Activity
Using the records below, copy out exactly the line that contains "1920x1200 pixels." and every line that follows it, up to and including the last, and no others.

Records for the task
________________________

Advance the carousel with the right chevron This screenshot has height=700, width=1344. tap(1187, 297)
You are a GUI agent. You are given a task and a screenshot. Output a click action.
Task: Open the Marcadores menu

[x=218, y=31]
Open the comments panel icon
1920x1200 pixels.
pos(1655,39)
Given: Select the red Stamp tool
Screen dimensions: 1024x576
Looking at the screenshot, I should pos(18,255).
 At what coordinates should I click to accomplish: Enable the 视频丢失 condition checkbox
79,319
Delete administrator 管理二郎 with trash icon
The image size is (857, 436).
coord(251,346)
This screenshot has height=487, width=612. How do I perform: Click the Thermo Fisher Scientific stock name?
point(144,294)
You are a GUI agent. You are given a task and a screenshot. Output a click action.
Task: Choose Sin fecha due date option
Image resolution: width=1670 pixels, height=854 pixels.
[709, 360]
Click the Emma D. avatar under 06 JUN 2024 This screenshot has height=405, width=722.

________________________

Result for this task
1920x1200 pixels.
pos(1655,39)
Given: Select the red Stamp tool
Screen dimensions: 1024x576
Looking at the screenshot, I should pos(18,255).
 At what coordinates should I click to accomplish: Enable the 视频丢失 condition checkbox
79,319
Delete administrator 管理二郎 with trash icon
The image size is (857, 436).
coord(251,346)
This screenshot has height=487, width=612. How do I perform: Click the Thermo Fisher Scientific stock name?
point(144,294)
You are a GUI agent. You are given a task and a screenshot. Output a click action.
Task: Choose Sin fecha due date option
Image resolution: width=1670 pixels, height=854 pixels.
[709, 360]
Click the Emma D. avatar under 06 JUN 2024 This screenshot has height=405, width=722.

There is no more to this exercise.